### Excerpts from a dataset
+ + + +
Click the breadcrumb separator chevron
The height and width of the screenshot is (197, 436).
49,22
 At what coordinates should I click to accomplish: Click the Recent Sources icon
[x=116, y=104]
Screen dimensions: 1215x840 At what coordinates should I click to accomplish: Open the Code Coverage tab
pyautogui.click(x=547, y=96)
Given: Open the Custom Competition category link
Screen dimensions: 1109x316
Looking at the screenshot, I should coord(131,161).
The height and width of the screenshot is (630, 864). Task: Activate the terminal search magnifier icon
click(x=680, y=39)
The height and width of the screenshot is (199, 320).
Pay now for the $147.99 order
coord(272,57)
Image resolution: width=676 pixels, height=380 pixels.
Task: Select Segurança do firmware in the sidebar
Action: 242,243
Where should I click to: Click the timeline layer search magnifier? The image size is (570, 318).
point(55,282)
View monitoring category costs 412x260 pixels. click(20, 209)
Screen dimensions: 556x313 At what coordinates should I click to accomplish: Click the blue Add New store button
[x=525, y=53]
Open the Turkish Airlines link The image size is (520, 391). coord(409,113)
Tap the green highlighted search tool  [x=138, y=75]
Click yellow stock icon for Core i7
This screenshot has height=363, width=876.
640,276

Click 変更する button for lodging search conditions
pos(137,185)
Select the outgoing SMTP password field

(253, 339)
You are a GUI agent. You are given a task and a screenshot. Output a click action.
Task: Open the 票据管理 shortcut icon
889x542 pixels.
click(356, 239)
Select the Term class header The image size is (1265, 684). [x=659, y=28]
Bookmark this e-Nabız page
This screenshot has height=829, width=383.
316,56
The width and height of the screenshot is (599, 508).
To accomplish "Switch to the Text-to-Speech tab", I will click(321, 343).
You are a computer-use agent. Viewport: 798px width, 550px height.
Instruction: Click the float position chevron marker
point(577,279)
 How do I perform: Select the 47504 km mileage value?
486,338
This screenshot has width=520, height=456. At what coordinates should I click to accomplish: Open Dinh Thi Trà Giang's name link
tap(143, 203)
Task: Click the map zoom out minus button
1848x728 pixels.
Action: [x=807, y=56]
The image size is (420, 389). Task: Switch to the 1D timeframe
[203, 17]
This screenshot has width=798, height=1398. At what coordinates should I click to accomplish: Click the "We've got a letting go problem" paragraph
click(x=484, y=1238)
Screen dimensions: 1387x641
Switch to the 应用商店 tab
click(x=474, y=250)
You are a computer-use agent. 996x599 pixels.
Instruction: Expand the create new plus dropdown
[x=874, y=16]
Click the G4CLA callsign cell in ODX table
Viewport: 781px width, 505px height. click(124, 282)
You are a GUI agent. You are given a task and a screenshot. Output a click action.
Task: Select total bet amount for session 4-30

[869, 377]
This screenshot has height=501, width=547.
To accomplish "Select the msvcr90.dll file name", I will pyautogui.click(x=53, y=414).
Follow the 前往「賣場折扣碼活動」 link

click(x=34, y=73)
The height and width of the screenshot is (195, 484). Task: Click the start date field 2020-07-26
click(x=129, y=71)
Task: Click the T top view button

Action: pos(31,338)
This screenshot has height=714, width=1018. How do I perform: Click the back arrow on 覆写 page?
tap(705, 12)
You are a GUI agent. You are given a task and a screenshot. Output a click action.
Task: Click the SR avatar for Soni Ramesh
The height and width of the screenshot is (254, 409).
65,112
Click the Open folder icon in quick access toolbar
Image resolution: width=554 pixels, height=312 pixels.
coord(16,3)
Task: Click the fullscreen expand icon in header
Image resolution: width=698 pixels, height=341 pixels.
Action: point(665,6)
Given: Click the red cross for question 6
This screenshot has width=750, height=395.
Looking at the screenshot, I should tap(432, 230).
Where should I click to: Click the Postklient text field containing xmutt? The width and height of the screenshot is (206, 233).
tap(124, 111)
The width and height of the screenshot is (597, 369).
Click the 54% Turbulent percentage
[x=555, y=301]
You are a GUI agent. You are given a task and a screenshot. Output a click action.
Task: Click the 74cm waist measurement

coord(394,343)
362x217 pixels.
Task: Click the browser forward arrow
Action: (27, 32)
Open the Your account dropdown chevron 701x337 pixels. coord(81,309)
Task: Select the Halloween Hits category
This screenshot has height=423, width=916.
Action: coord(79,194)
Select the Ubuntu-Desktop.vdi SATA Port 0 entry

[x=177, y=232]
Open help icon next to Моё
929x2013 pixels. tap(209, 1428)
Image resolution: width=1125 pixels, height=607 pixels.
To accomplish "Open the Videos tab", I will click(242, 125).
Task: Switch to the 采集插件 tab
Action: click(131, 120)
+ + + +
### WORK REQUIRED
Search the data above for the string "category" and return every line that has it.

### THE COMPLETED TASK
Given: Open the Custom Competition category link
View monitoring category costs 412x260 pixels. click(20, 209)
Task: Select the Halloween Hits category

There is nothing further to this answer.